President Donald Trump’s revised travel ban is set to go into effect Thursday.
In its current form, the new ban would separate families in Minnesota from loved ones 8,000 miles away in Somalia, and in the world’s largest refugee camp in Kenya.
The United Nations Refugee Agency in Dadaab, Kenya, said thousands of people were affected by the ban.
5 EYEWITNESS NEWS was able to put faces to the numbers of people who couldn’t get to the U.S.
A mother with eight children was supposed to come to Minnesota. And a father of several children was supposed to go to Kansas.
They both sold everything they had and gave up their tiny huts to go the airport.
When the initial ban happened, they were sent back to Dadaab. They are now homeless and waiting to find out what will happen to their cases.
Abdullahi Geid was waiting for word on when he could get on a flight to the U.S. He wanted to be reunited with his half-sister in Minnesota.
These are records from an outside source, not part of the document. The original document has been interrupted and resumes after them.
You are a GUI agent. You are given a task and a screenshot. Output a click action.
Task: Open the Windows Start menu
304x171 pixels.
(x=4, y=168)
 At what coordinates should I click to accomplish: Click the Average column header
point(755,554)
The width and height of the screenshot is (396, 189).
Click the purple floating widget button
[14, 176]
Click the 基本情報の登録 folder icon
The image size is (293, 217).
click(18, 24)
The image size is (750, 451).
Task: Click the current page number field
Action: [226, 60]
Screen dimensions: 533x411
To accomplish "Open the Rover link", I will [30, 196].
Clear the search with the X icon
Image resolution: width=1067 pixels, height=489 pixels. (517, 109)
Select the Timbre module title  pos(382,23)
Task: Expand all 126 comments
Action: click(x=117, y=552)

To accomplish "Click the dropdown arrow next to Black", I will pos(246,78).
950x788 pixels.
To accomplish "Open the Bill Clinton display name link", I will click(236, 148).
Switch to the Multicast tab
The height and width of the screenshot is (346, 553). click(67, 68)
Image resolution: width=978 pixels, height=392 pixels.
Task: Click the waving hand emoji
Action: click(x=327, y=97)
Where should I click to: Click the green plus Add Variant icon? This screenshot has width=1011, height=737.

He said life in Dadaab is like living in an open prison. The Kenyan government doesn’t allow Dadaab residents to go outside the walls of the camp.
“I feel very sad, we live in the camp and we cannot go anywhere. We are just like animals,” Geid said.
The connection between Somalia and Minnesota runs deep. Many Minnesotans left the state to return to Somalia and help rebuild their country.
Recently, former DFL State Director Nimco Ahmed moved to Mogadishu and adopted a baby. Now, Ahmed’s not allowed to bring her two-year-old toddler, Nasib, back to see her family in South Minneapolis because Nasib is a Somali national.
The president’s travel ban does not allow foreign nationals from six Muslim majority countries to enter the U.S. Somalia is included in that group.
Meanwhile, famine and drought are visible and deep across the Horn of Africa.
Dozens of people were seen walking up to 100 miles over several days, without food and water and carrying their children into Kismayo, Somalia. One woman who delivered a baby at a makeshift camp along the way continued with her husband to carry their three children 80 miles over four days. They said their goats and livestock were dying, and Al Shabaab took what little property they had.
Another mother said she carried her two paralyzed children until she found a donkey cart that could bring her the 100 miles into Kismayo.
Lawmakers said Al Shabaab made it impossible for them to get aid into the drought- and famine-affected areas. They also said if the U.N. and the world don’t act now, more people would starve to death and make this famine as deadly as the one in 2011 in which 200,000 children died.
The U.N. Secretary General said the famine and drought in Somalia and three other countries is the worst since 1945.